Tuesday, October 18, 2016

Dulce on Ancient Aliens



So I was watching Ancient Aliens.

Don't judge.

Lo and behold, Dulce was featured. It was pretty much what you might expect. Bill Birnes was on, giving his hyperbolic best with accounts of former vents in the Archuleta Mesa area. From these vents you could hear the moans and groans of human subjects being altered and vivisected. More interesting to me were the sightings of craft as rendered by the Jicarilla Apache. As I've always said, base or no base, strange things are definitely going on and the people of the reservation deserve an answer. Not that anyone is going to give them one anytime soon, but they still deserve it.

What I liked most about the episode was how it connected Dulce to larger goings on in the whole Southwest area. As I've said before, Dulce seems like a sort of "paranormal nexus" where everything weird that could go on goes on, forming a sort of apotheosis of the strange. This is somewhat reminiscent of Point Pleasant, West Virginia in John Keel's The Mothman Prophecies. There are UFOs, cryptids, psychic phenomena, and underground worlds. Well, that last point is more pertinent to the Southwest as opposed to Keel's book, but you get the idea.
——
Required tasks:
a) Reproduce the passage of the Dulce blog post from "Tuesday, October 18, 2016" up to and including "still deserve it.".
b) Carry on writing the blog post about Dulce, picking up after its final sentence.

Material shown:
——
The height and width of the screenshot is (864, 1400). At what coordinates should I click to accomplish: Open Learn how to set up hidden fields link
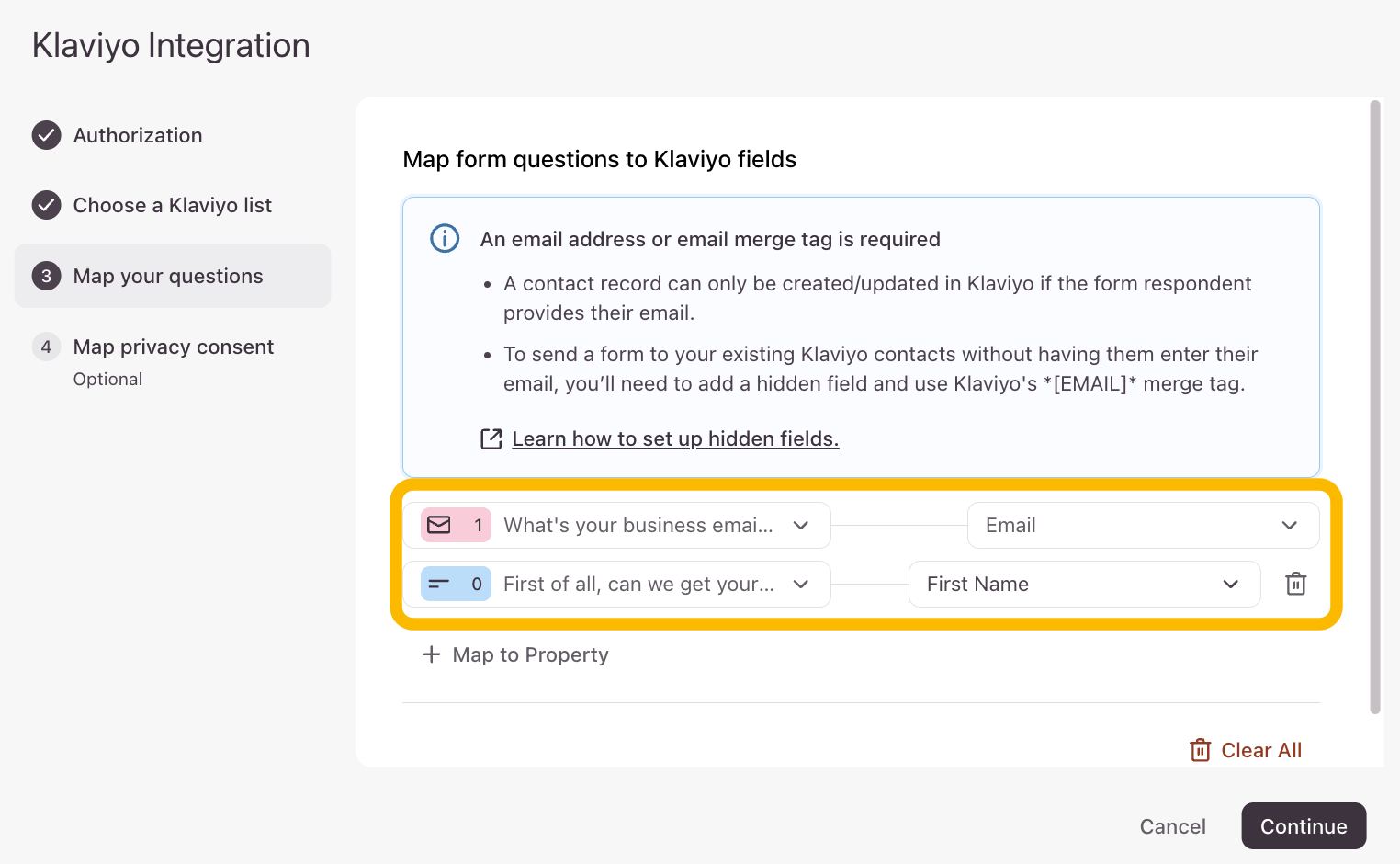coord(675,438)
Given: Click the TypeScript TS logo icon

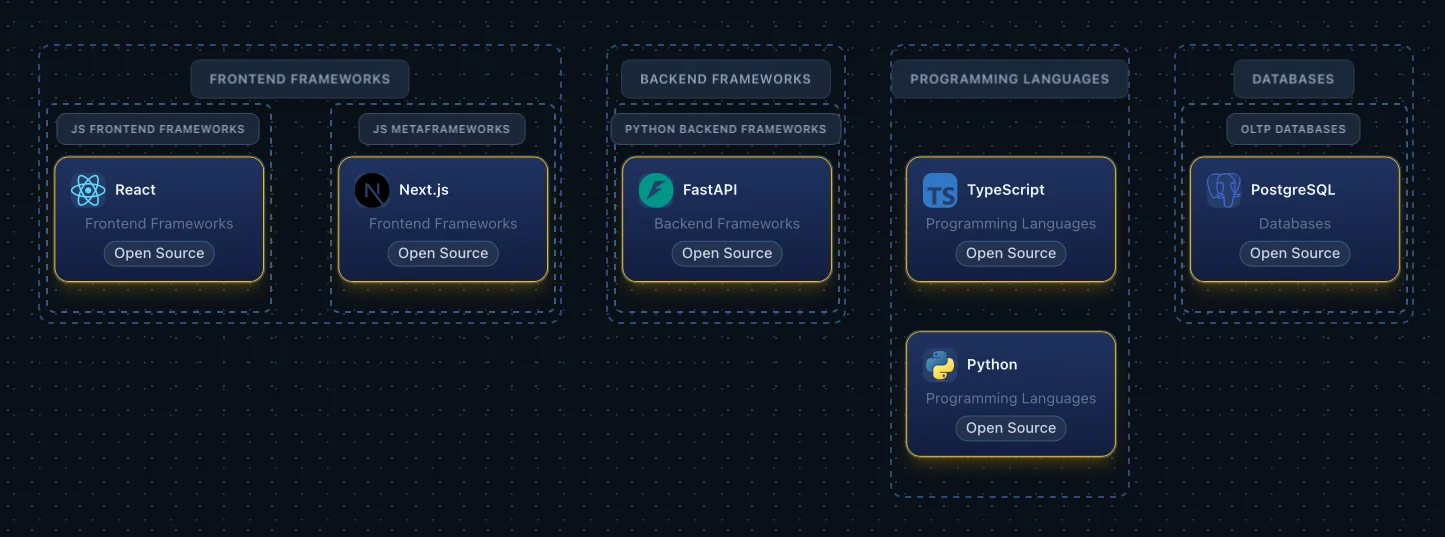Looking at the screenshot, I should point(940,190).
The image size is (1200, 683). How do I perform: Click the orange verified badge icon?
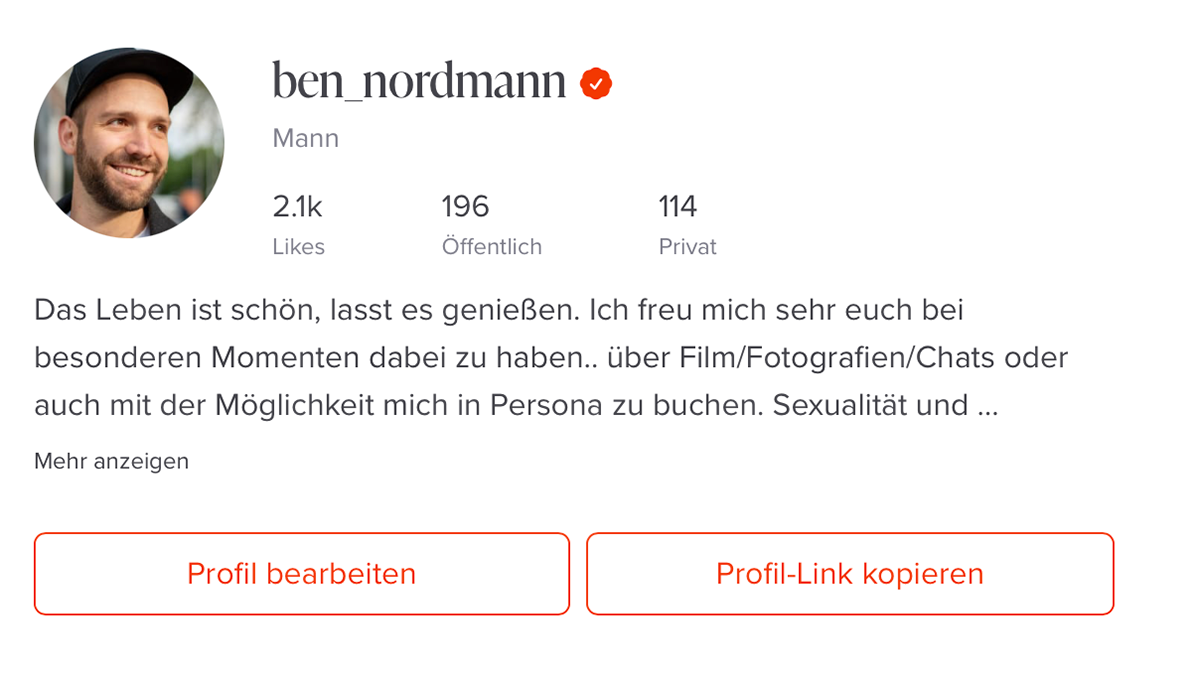point(596,84)

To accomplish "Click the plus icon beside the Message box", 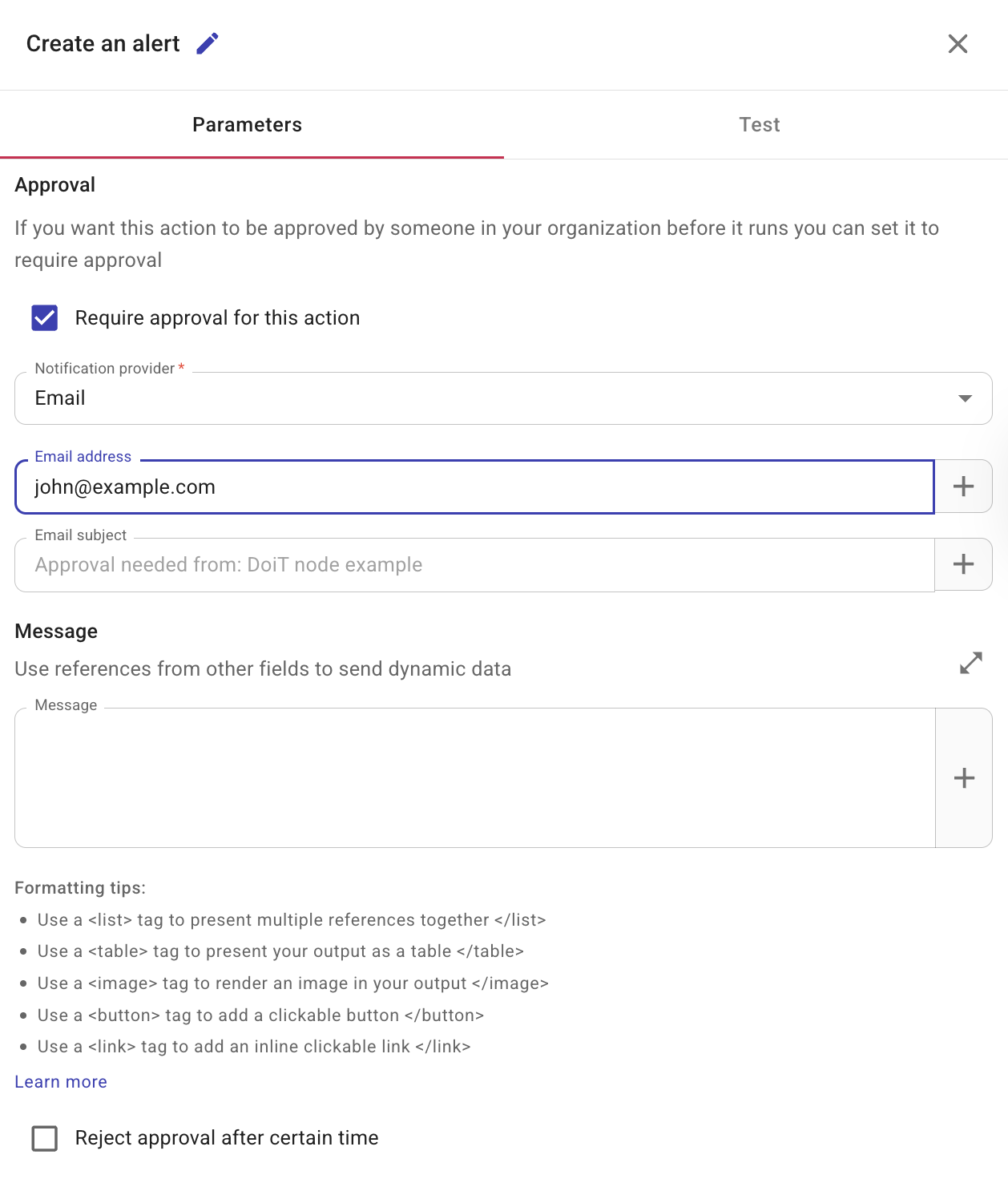I will pos(964,777).
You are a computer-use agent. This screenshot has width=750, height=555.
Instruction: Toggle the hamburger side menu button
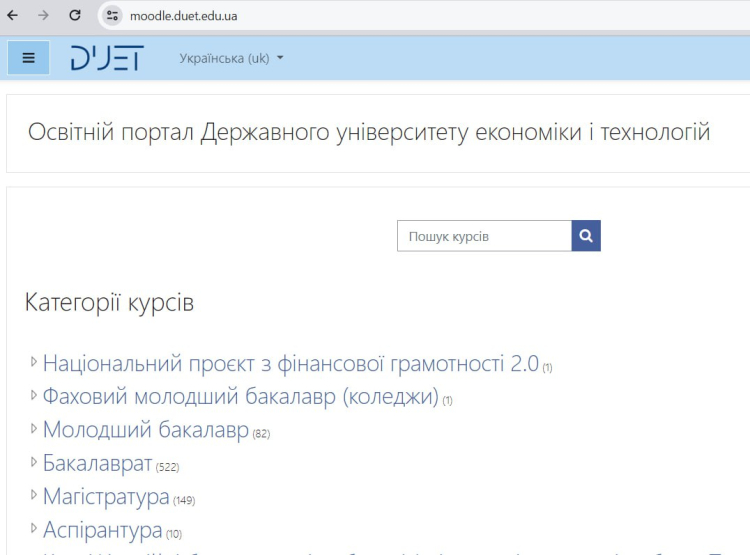28,58
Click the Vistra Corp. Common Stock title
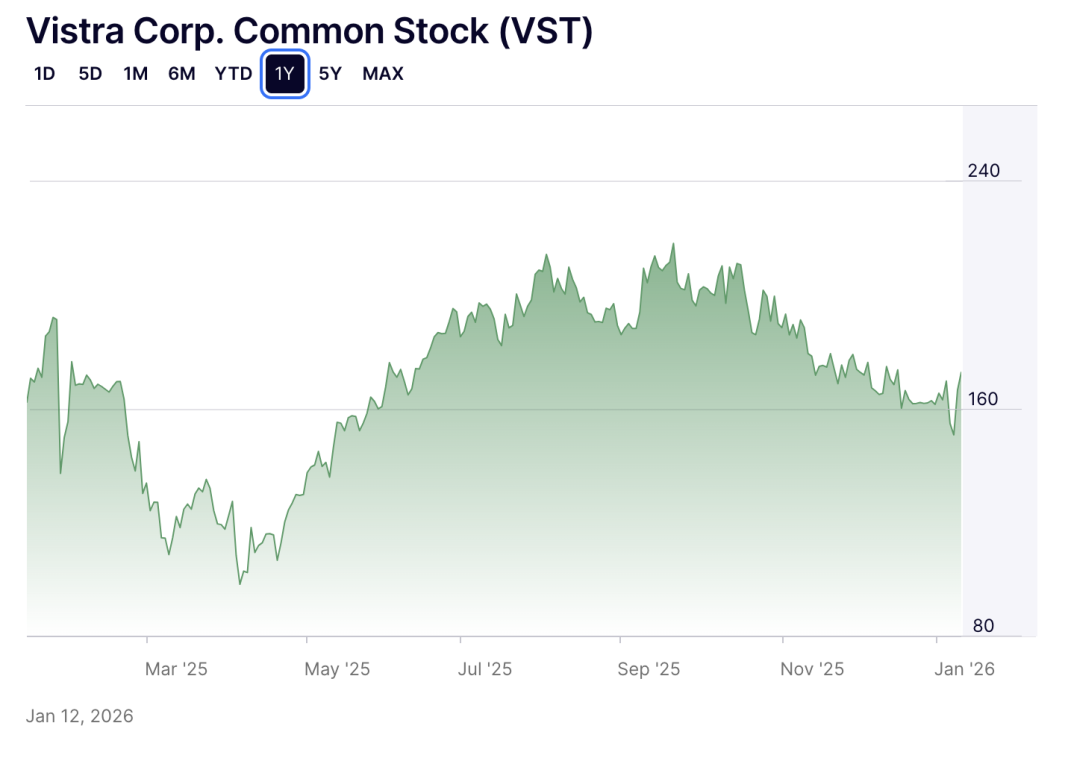Viewport: 1068px width, 767px height. pos(309,31)
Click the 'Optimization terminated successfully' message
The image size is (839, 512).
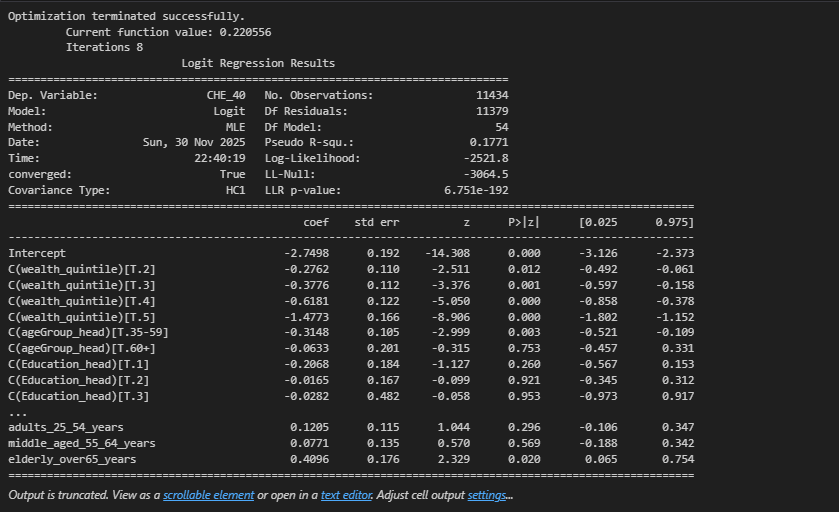point(126,17)
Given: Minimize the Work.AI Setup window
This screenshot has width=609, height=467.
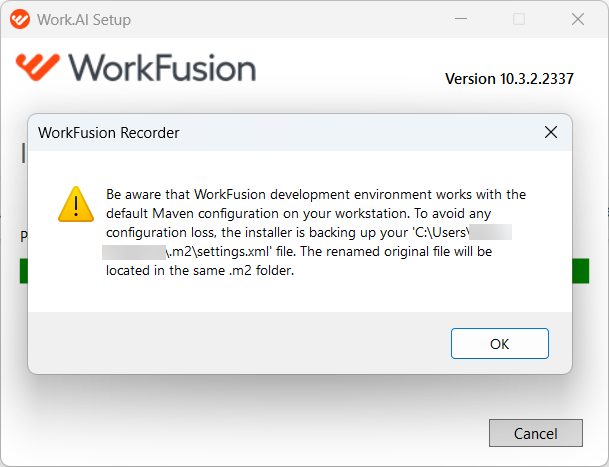Looking at the screenshot, I should click(x=461, y=19).
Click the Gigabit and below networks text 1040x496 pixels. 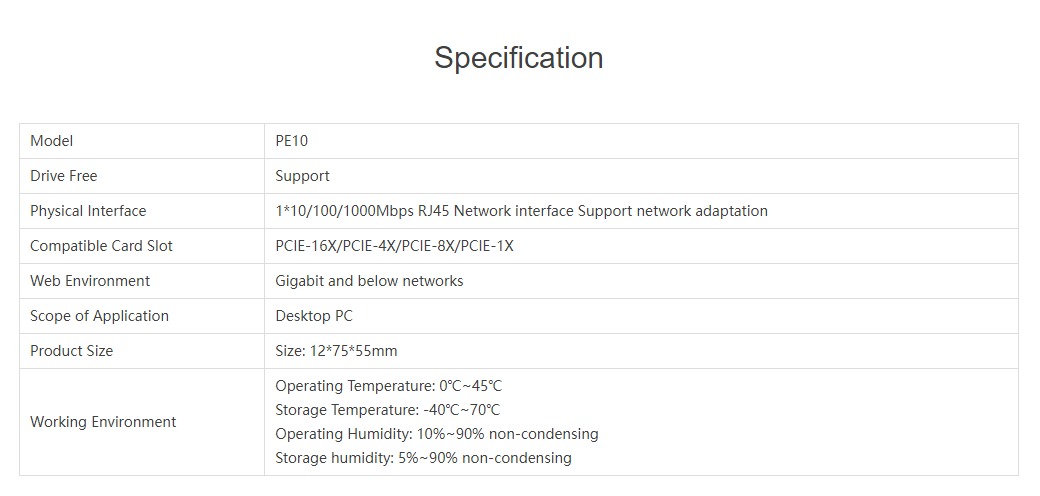click(369, 281)
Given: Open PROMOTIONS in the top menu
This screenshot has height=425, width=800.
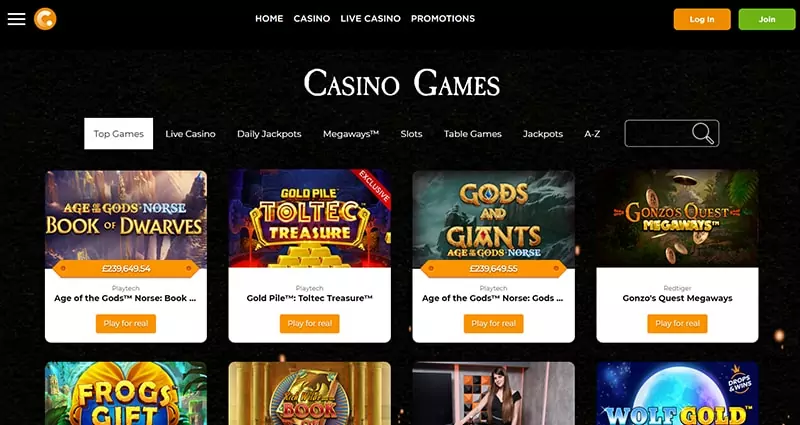Looking at the screenshot, I should coord(443,19).
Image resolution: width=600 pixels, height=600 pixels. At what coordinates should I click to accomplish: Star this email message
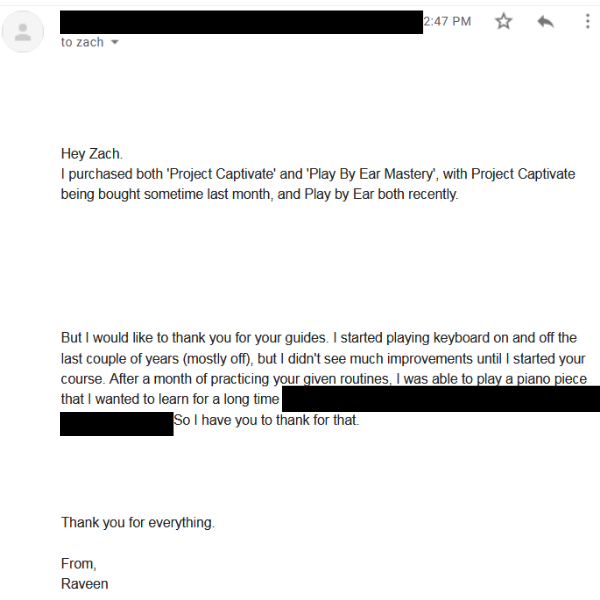click(503, 21)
——
Answer list:
a)
Tuesday, October 18, 2016

Dulce on Ancient Aliens



So I was watching Ancient Aliens.

Don't judge.

Lo and behold, Dulce was featured. It was pretty much what you might expect. Bill Birnes was on, giving his hyperbolic best with accounts of former vents in the Archuleta Mesa area. From these vents you could hear the moans and groans of human subjects being altered and vivisected. More interesting to me were the sightings of craft as rendered by the Jicarilla Apache. As I've always said, base or no base, strange things are definitely going on and the people of the reservation deserve an answer. Not that anyone is going to give them one anytime soon, but they still deserve it.

b)
The creation mythos of the Jicarilla Apache states that their people originated in a land deep beneath the ground and then climbed to the surface. The Hopi of Arizona believe that they escaped a "storm of falling stars" with the help of "the snake people" and went to live underground. There are of course those who see that as a direct connection to the "Reptoids" said to dwell beneath the Earth's surface. The Hopi also speak of "ant people" on which I've already posted. This sort of high strangeness is ingrained in the entire Southwest area. In terms of Native American lore, Norio Hayakawa once put it to me this way: "The weird is just a part of their culture."

I've always loved the idea of underground worlds, cryptoterrestrials, and break away civilizations existing just beneath our general notice. No, the science just isn't there for any of it but I find it all fun to think about.

Sort of a bay leaf for the kooky stew that is Dulce.